EMEA to set out road map for next five years

The European Medicines Agency's strategy for the next five years will focus on three core areas: addressing public health needs; facilitating access to medicines; and optimising the use of medicines. The final draft of the Road Map to 2015 will be presented to the agency's management board on 10 December, with a view to starting the public consultation period in January 2010.

The key elements of the Road Map were divulged at the joint meeting between TOPRA and the EMEA in London on 1 December by Noel Wathion, head of unit Patient Health Protection at the EMEA. It is a continuation of the Road Map to 2010 project that was drawn up in 2004 and builds on current achievements while also taking account of changing business drivers.

The top priority over the next five years will be the need for efficiency in the Agency's operations. "We have to recognise that the roles and responsibilities of the EMEA have further expanded since 2005. We have new legislation in the fields of advanced therapies and paediatrics and there will be new legislation in three fields as part of the pharma package," Wathion said.

"We also have to recognise that the tasks of the agency have become much more complex. We have six scientific committees and will have another one within two years; we also have 35 working parties and other scientific forums to which we have to provide scienfitic support.

"Efficiency will be even more key because we have to bear in mind that resources are limited.
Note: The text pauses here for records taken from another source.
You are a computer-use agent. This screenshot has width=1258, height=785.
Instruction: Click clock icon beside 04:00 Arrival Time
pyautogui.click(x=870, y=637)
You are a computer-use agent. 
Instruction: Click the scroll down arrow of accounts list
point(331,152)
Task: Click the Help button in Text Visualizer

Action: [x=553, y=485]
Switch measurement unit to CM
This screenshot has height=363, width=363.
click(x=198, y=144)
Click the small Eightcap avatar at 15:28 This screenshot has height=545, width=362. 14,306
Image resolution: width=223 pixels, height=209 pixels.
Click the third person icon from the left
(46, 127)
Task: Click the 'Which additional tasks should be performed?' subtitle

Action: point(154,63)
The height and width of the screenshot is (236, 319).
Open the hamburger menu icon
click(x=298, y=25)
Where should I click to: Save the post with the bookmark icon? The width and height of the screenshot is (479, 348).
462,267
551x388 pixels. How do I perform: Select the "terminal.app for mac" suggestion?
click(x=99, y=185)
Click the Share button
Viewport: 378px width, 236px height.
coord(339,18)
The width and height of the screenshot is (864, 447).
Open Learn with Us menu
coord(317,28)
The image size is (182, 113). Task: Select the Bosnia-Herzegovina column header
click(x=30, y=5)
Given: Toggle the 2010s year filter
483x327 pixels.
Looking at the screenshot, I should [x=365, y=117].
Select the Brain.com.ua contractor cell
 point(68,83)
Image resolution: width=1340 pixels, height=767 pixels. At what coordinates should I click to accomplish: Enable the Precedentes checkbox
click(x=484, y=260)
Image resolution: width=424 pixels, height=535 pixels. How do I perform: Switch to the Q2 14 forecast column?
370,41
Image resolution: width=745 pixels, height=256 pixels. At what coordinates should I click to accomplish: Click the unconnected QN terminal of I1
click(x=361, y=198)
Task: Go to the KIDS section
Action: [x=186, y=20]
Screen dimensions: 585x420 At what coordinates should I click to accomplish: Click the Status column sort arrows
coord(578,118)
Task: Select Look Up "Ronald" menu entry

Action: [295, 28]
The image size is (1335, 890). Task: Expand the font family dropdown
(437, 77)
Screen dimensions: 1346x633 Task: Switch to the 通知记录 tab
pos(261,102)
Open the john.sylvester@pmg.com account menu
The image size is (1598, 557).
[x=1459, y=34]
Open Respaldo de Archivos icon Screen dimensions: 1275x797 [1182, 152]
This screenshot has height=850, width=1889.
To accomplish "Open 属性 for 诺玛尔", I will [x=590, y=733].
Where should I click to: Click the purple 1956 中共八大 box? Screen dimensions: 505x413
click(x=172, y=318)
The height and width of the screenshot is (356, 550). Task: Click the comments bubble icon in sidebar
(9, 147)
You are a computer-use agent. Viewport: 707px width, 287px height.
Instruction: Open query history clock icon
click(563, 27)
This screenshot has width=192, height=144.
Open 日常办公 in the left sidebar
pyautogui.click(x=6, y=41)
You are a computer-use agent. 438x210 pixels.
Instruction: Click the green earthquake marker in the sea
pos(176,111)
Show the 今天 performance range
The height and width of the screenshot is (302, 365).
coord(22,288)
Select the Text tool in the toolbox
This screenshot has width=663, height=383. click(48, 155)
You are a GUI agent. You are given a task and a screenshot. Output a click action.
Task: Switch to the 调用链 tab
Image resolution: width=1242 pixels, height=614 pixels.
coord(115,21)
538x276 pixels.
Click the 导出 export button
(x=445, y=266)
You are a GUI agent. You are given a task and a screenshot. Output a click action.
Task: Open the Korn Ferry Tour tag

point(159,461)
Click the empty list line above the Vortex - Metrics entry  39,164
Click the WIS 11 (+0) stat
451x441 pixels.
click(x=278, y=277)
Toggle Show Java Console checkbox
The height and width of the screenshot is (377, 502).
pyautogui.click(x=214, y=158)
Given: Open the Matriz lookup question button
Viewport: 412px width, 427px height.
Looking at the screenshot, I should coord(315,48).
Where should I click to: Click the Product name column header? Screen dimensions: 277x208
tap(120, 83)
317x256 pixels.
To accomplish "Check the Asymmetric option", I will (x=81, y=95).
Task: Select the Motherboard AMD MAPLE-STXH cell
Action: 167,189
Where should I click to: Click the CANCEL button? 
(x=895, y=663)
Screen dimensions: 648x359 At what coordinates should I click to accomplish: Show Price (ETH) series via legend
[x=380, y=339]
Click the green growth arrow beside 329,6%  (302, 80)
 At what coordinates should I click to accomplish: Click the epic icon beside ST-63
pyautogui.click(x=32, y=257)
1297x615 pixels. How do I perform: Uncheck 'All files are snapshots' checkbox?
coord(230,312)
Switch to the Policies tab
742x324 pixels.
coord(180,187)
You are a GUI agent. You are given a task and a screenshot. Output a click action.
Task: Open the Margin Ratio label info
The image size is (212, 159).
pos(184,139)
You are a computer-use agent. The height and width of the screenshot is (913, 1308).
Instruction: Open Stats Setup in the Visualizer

The focus will now more be on how to increase the quality of the outcome of the work performed by the EMEA and its various committees."

In terms of addressing public health needs, the focus will be on gaps in medicine development, with incentives for unmet medical needs/rare and neglected diseases, such as through an accelerated assessment scheme. There will also be initiatives to address the lack of development of antibiotics and the potential threat from the development of antimicrobial resistance; and to meet the challenge of demographic changes - primarily population ageing.

Another focus will be on new and emerging science, such as personalised medicine, nanotechnologies, regenerative medicine and synthetic biology. There will be a need to consider the appropriateness of the current legal/regulatory framework and how to best translate the new science into regulatory requirements, ethical and environmental considerations.

The most obvious threat to public health at present is the pandemic influenza situation, and Wathio said the EMEA is learning from this particular exercise. "We are confronted with public health threats, all of which have three issues in common: the complexity of the issue, the global dimensions of it and the need to find a quick solution," he told the delegates. "What we are proposing, taking into account the experience we are building up, is to revise the preparedness mechanisms and to prepare each time a Lessons Learnt.."

When it comes to facilitating access to medicines, EMEA's focus will be on the development process, notably early assessment and continuing dialogue through, for example, optimisation of the Scientific Advice process and strengthening the involvement of stakeholders in guideline development, by involving patient organisations and academia at a very early stage.

"A very important aspect is that nowadays we are seeing quite a lot of medicines that don't make it to the end, and a lot of information available is lost," said Wathion. "We would like to explore what kind of incentives we could give to sponsors of failed drug development to make that knowledge available to the scientific community."

A lot of emphasis will also be placed on the benefit/risk assessment and communication and here the EMEA would like to move directly into including more quantitative elements and patients" values in benefit/risk considerations. "For instance, we will be going to the board with a document that has been widely debated at the level of our patient groups on how patient organisations should be further involved in EMEA activities, including the scientific review process," Wathion explained.

The theme of benefit/risk management rather than just a risk management plan is also a key feature of the EMEA's initiatives to optimise the use of medicines. It is important to streamline the collection of post authorisation data on both benefits and risks and include it in the current Scientific Advice framework, something that is not happening at this particular moment, according to Wathion. At the beginning of 2010 the EMEA will announce the implementation of ENCePP (European Network of Centres of Pharmacovigilance and Pharmacoepidemiology). "We believe this will be an important tool for the collection of post-authorisation data," he said.

In the field of patient safety the Agency will undertake a revision of the risk minimisation toolbox. It will also look to make to further progress on the European Risk Management Strategy (ERMS) in terms of new data sources for monitoring of medicines and capacity building for post-authorisation monitoring

It will also be looking at the very important impact on the regulators and the pharma industry of the introduction of the international standards and terminologies that are currently being developed in co-operation with international partners such as the FDA in the US and the MHLW in Japan.

Wathion stressed that the road map is not a standalone document; it will be complemented by an implementation plan entitled From Vision to Reality.

"This is a longer term plan - not everything will be done within the first year," he said. "We also have to bear in mind that certain issues are already ongoing, so we are not starting from scratch. This will be a gradual implementation of the Agency's vision over the next five years."